To provide a separation between the definition of a class template and the definitions of its members, the CHIP Device Layer places all non-inlined template member definitions into a separate file. This file has the same base name as the template header file, but with a .cpp suffix. This pattern reduces clutter in the header file and makes it possible to include the non-inlined member definitions only when they are needed (more on this below).

/* contents of GenericConfigurationManagerImpl.h */

template<class ImplClass>
class GenericConfigurationManagerImpl
{
protected:
    CHIP_ERROR _GetDeviceId(uint64_t & deviceId);
    ...
};
/* contents of GenericConfigurationManagerImpl.cpp */

template<class ImplClass>
CHIP_ERROR GenericConfigurationManagerImpl<ImplClass>::_GetDeviceId(uint64_t & deviceId)
{
    ...
}

It is often the case that the C++ compiler is forced to instantiate a class template multiple times, once for each .cpp file it compiles. This can add significant overhead to the compilation process. To avoid this, the Device Layer uses the C++11 technique of explicit template instantiation to direct the compiler to instantiate the template only once. This is accomplished in two steps: first, all header files that makes use of a class template includes an extern template class declaration before the point at which the template class is used. This tells the compiler to not instantiate the template in that context.

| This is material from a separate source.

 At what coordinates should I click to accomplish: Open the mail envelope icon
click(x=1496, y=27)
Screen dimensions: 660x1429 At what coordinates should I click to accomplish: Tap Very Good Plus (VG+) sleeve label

/* contents of ConfigurationManagerImpl.h */

#include <CHIP/DeviceLayer/internal/GenericConfigurationManagerImpl.h>

// Instruct the compiler to instantiate the GenericConfigurationManagerImpl<ConfigurationManagerImpl>
// class only when explicitly asked to do so.
extern template class GenericConfigurationManagerImpl<ConfigurationManagerImpl>;

...

Then, within a corresponding .cpp file, the template's .cpp file is included and a template class definition is used to force an explicit instantiation of the template.

/* contents of ConfigurationManagerImpl.cpp */

#include <CHIP/DeviceLayer/internal/GenericConfigurationManagerImpl.cpp>

// Fully instantiate the GenericConfigurationManagerImpl<ConfigurationManagerImpl> class.
template class GenericConfigurationManagerImpl<ConfigurationManagerImpl>;

...

The result is that the template's non-inlined members are only parsed and instantiated once, during compilation of the referencing .cpp file, avoiding redundant processing in other contexts.